• [WHAT YOU ARE ASKED TO DO] An accurate, complete copy of the records below is required.

(Stored data)

---------------

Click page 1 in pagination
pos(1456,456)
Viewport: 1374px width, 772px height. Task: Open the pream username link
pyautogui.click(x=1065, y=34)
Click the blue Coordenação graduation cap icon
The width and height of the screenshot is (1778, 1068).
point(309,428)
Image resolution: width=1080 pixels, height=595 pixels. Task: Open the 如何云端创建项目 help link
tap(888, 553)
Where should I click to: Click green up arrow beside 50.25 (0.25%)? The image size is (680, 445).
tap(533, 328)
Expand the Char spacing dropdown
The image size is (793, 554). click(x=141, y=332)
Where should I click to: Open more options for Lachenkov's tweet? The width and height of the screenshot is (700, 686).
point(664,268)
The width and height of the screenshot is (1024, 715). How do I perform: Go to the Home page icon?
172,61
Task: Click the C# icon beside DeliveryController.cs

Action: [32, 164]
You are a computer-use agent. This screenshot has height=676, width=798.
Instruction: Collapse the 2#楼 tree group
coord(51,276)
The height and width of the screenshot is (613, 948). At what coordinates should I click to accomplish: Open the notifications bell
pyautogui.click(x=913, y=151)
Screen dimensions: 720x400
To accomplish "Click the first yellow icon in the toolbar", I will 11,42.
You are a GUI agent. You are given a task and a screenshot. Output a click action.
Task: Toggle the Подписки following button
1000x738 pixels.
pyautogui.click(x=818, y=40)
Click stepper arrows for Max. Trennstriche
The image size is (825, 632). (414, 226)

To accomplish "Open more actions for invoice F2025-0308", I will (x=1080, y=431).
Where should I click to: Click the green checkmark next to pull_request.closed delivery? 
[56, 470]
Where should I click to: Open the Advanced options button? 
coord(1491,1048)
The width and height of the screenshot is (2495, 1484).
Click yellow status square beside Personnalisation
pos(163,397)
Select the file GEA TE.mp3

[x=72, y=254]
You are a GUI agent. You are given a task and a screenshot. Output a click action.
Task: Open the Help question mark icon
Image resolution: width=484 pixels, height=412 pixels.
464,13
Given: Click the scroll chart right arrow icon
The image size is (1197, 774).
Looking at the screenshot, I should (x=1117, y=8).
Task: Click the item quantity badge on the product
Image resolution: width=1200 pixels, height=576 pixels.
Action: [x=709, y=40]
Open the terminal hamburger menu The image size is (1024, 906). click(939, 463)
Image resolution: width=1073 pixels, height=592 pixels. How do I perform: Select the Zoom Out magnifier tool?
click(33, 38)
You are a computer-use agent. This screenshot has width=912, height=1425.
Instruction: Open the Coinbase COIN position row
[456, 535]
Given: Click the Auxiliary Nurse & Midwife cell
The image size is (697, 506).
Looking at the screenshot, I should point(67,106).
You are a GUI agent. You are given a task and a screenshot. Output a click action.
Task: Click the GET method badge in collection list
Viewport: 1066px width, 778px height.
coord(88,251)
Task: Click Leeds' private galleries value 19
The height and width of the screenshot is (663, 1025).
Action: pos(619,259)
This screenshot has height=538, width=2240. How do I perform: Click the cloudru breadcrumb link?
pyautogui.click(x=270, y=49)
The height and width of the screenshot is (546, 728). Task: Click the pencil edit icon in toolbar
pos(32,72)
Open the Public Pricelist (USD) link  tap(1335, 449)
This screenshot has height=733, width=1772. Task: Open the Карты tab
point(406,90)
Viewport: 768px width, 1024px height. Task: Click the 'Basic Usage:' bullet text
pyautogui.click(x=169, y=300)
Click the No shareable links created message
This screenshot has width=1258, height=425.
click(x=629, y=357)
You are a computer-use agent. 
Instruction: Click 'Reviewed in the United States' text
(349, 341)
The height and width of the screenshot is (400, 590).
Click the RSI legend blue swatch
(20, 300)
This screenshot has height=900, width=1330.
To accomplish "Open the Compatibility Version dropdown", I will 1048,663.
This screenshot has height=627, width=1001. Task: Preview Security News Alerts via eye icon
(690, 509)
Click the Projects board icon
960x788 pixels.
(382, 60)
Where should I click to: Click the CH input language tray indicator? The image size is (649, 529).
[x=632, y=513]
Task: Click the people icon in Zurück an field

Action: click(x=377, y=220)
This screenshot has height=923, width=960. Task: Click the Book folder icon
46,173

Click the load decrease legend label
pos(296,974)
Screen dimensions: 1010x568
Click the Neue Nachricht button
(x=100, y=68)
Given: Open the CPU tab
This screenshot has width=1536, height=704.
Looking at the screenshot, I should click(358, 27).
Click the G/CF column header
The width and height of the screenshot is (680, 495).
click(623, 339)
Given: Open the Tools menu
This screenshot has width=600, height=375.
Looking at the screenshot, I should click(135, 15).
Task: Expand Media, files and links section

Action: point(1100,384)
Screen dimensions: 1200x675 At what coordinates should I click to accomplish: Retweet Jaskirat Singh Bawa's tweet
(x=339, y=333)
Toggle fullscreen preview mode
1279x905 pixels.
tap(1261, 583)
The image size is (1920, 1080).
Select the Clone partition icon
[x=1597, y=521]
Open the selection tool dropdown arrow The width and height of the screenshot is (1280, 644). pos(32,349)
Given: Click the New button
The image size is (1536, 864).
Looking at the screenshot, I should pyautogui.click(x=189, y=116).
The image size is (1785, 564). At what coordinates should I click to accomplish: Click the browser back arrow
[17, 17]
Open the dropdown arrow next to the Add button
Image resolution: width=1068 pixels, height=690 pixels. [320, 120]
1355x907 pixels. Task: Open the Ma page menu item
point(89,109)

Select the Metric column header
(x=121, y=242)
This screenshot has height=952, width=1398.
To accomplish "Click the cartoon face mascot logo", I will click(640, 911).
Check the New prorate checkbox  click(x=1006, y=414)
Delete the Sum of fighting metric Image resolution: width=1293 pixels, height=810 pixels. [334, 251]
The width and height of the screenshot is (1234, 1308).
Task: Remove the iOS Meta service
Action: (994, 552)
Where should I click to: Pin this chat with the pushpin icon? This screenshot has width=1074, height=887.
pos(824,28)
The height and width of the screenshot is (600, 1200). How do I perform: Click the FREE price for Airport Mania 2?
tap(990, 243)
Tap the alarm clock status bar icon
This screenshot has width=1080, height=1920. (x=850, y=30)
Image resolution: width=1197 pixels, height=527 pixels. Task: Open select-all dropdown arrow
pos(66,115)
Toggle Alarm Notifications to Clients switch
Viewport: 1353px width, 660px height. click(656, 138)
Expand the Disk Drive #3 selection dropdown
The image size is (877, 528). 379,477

---------------

• [YOUR SOLUTION]
Click page 1 in pagination
pos(1456,456)
Viewport: 1374px width, 772px height. Task: Open the pream username link
pyautogui.click(x=1065, y=34)
Click the blue Coordenação graduation cap icon
The width and height of the screenshot is (1778, 1068).
point(309,428)
Image resolution: width=1080 pixels, height=595 pixels. Task: Open the 如何云端创建项目 help link
tap(888, 553)
Where should I click to: Click green up arrow beside 50.25 (0.25%)? The image size is (680, 445).
tap(533, 328)
Expand the Char spacing dropdown
The image size is (793, 554). click(x=141, y=332)
Where should I click to: Open more options for Lachenkov's tweet? The width and height of the screenshot is (700, 686).
point(664,268)
The width and height of the screenshot is (1024, 715). How do I perform: Go to the Home page icon?
172,61
Task: Click the C# icon beside DeliveryController.cs

Action: [32, 164]
You are a computer-use agent. This screenshot has height=676, width=798.
Instruction: Collapse the 2#楼 tree group
coord(51,276)
The height and width of the screenshot is (613, 948). At what coordinates should I click to accomplish: Open the notifications bell
pyautogui.click(x=913, y=151)
Screen dimensions: 720x400
To accomplish "Click the first yellow icon in the toolbar", I will 11,42.
You are a GUI agent. You are given a task and a screenshot. Output a click action.
Task: Toggle the Подписки following button
1000x738 pixels.
pyautogui.click(x=818, y=40)
Click stepper arrows for Max. Trennstriche
The image size is (825, 632). (414, 226)

To accomplish "Open more actions for invoice F2025-0308", I will (x=1080, y=431).
Where should I click to: Click the green checkmark next to pull_request.closed delivery? 
[56, 470]
Where should I click to: Open the Advanced options button? 
coord(1491,1048)
The width and height of the screenshot is (2495, 1484).
Click yellow status square beside Personnalisation
pos(163,397)
Select the file GEA TE.mp3

[x=72, y=254]
You are a GUI agent. You are given a task and a screenshot. Output a click action.
Task: Open the Help question mark icon
Image resolution: width=484 pixels, height=412 pixels.
464,13
Given: Click the scroll chart right arrow icon
The image size is (1197, 774).
Looking at the screenshot, I should (x=1117, y=8).
Task: Click the item quantity badge on the product
Image resolution: width=1200 pixels, height=576 pixels.
Action: [x=709, y=40]
Open the terminal hamburger menu The image size is (1024, 906). click(939, 463)
Image resolution: width=1073 pixels, height=592 pixels. How do I perform: Select the Zoom Out magnifier tool?
click(33, 38)
You are a computer-use agent. This screenshot has width=912, height=1425.
Instruction: Open the Coinbase COIN position row
[456, 535]
Given: Click the Auxiliary Nurse & Midwife cell
The image size is (697, 506).
Looking at the screenshot, I should point(67,106).
You are a GUI agent. You are given a task and a screenshot. Output a click action.
Task: Click the GET method badge in collection list
Viewport: 1066px width, 778px height.
coord(88,251)
Task: Click Leeds' private galleries value 19
The height and width of the screenshot is (663, 1025).
Action: pos(619,259)
This screenshot has height=538, width=2240. How do I perform: Click the cloudru breadcrumb link?
pyautogui.click(x=270, y=49)
The height and width of the screenshot is (546, 728). Task: Click the pencil edit icon in toolbar
pos(32,72)
Open the Public Pricelist (USD) link  tap(1335, 449)
This screenshot has height=733, width=1772. Task: Open the Карты tab
point(406,90)
Viewport: 768px width, 1024px height. Task: Click the 'Basic Usage:' bullet text
pyautogui.click(x=169, y=300)
Click the No shareable links created message
This screenshot has width=1258, height=425.
click(x=629, y=357)
You are a computer-use agent. 
Instruction: Click 'Reviewed in the United States' text
(349, 341)
The height and width of the screenshot is (400, 590).
Click the RSI legend blue swatch
(20, 300)
This screenshot has height=900, width=1330.
To accomplish "Open the Compatibility Version dropdown", I will 1048,663.
This screenshot has height=627, width=1001. Task: Preview Security News Alerts via eye icon
(690, 509)
Click the Projects board icon
960x788 pixels.
(382, 60)
Where should I click to: Click the CH input language tray indicator? The image size is (649, 529).
[x=632, y=513]
Task: Click the people icon in Zurück an field

Action: click(x=377, y=220)
This screenshot has height=923, width=960. Task: Click the Book folder icon
46,173

Click the load decrease legend label
pos(296,974)
Screen dimensions: 1010x568
Click the Neue Nachricht button
(x=100, y=68)
Given: Open the CPU tab
This screenshot has width=1536, height=704.
Looking at the screenshot, I should click(358, 27).
Click the G/CF column header
The width and height of the screenshot is (680, 495).
click(623, 339)
Given: Open the Tools menu
This screenshot has width=600, height=375.
Looking at the screenshot, I should click(135, 15).
Task: Expand Media, files and links section

Action: point(1100,384)
Screen dimensions: 1200x675 At what coordinates should I click to accomplish: Retweet Jaskirat Singh Bawa's tweet
(x=339, y=333)
Toggle fullscreen preview mode
1279x905 pixels.
tap(1261, 583)
The image size is (1920, 1080).
Select the Clone partition icon
[x=1597, y=521]
Open the selection tool dropdown arrow The width and height of the screenshot is (1280, 644). pos(32,349)
Given: Click the New button
The image size is (1536, 864).
Looking at the screenshot, I should pyautogui.click(x=189, y=116).
The image size is (1785, 564). At what coordinates should I click to accomplish: Click the browser back arrow
[17, 17]
Open the dropdown arrow next to the Add button
Image resolution: width=1068 pixels, height=690 pixels. [320, 120]
1355x907 pixels. Task: Open the Ma page menu item
point(89,109)

Select the Metric column header
(x=121, y=242)
This screenshot has height=952, width=1398.
To accomplish "Click the cartoon face mascot logo", I will click(640, 911).
Check the New prorate checkbox  click(x=1006, y=414)
Delete the Sum of fighting metric Image resolution: width=1293 pixels, height=810 pixels. [334, 251]
The width and height of the screenshot is (1234, 1308).
Task: Remove the iOS Meta service
Action: (994, 552)
Where should I click to: Pin this chat with the pushpin icon? This screenshot has width=1074, height=887.
pos(824,28)
The height and width of the screenshot is (600, 1200). How do I perform: Click the FREE price for Airport Mania 2?
tap(990, 243)
Tap the alarm clock status bar icon
This screenshot has width=1080, height=1920. (x=850, y=30)
Image resolution: width=1197 pixels, height=527 pixels. Task: Open select-all dropdown arrow
pos(66,115)
Toggle Alarm Notifications to Clients switch
Viewport: 1353px width, 660px height. click(656, 138)
Expand the Disk Drive #3 selection dropdown
The image size is (877, 528). 379,477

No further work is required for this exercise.